§ Excerpted passage:
4.4 The cron facility

1. Cron provides the ability to schedule commands or programs to run at
a future and/or regular time.  The Cron Daemon reads configuration files
that are stored in a subdirectory called /var/spool/cron/crontabs.

2. There is also the crontab command which transfers files to and
from this directory.  The crontab command lets you create, modify or
delete entries from these files. There is at most 1 file per user and
named the login userid and that userid is the owner of the file.

3. Modern cron Daemons parse all the crontab files into
a huge schedule and sleeps prior to the next scheduled command to run.
When it is time, it awakens and runs the command and goes back to sleep.

4. When the crontab command creates/updates a crontab file, the cron
Daemon automatically adds the new information to its master schedule. 

5. cron can keep a log file (e.g.: /var/cron/log or 
/var/adm/cron/log) that shows what was run and when. Logging
is turned on or off in various ways on various systems. Most 
Administrators turn logging off unless they are troubleshooting an
anomaly.

6. cron Daemons usually do not account for the time the system
is down or when the twice a year time changes occur. It is best not
to schedule commands to run between 1AM and 3AM in the U.S. because
of this.

7. Crontab file format:

Each Time-related field can contain any of:
(1) * which matches every integer.
(2) A single integer which matches itself.
(3) An (ascending) range of 2 integers separated by a dash which
	matches that range inclusively.
(4) A comma separated list of integers or ranges which matches any
	listed value.

Note that day and weekday fields are treated as an OR, not an AND
if entries are in both fields.

Comments start with a # and are not interpreted by cron.

Saved entries:
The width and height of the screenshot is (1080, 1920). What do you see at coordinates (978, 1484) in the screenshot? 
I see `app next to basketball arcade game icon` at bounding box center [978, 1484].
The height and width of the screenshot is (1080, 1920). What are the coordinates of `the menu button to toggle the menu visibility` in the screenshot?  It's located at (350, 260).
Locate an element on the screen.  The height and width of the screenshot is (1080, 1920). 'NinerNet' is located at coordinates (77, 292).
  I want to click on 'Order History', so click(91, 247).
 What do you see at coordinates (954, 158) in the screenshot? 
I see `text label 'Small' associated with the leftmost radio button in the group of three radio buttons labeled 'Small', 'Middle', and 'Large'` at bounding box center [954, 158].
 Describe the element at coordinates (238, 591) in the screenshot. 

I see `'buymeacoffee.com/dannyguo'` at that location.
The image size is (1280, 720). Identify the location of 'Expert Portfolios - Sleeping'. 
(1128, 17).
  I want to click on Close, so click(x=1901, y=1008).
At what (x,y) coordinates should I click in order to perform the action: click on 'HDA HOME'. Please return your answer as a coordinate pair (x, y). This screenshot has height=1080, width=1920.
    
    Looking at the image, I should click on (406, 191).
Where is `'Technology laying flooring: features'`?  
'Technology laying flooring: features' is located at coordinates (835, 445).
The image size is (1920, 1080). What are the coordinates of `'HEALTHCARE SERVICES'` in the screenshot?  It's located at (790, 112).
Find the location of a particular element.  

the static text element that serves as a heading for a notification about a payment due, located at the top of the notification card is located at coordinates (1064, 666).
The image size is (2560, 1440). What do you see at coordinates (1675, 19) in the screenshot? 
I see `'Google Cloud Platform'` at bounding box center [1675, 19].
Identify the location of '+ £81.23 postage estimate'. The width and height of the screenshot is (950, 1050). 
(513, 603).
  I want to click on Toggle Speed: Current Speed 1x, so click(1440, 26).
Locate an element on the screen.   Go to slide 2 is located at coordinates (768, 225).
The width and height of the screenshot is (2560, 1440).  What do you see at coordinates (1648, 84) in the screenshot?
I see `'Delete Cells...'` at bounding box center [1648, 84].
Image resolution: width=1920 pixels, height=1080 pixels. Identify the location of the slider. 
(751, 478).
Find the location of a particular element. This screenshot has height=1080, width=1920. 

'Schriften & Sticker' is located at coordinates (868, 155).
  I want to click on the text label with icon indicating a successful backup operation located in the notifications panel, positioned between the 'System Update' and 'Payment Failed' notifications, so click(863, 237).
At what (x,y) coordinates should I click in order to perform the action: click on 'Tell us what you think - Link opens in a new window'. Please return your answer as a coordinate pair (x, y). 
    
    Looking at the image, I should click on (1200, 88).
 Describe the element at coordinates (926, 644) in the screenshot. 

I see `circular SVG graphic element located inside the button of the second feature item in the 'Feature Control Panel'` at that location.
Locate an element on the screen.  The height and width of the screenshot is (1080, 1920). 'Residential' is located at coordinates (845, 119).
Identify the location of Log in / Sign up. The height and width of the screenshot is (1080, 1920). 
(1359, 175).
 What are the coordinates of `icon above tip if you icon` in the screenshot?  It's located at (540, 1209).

§ Directions for this task:
Can you output the cron facility text above word for word, from "2. There is" to "back to sleep."?

§ Your solution:
2. There is also the crontab command which transfers files to and
from this directory.  The crontab command lets you create, modify or
delete entries from these files. There is at most 1 file per user and
named the login userid and that userid is the owner of the file.

3. Modern cron Daemons parse all the crontab files into
a huge schedule and sleeps prior to the next scheduled command to run.
When it is time, it awakens and runs the command and goes back to sleep.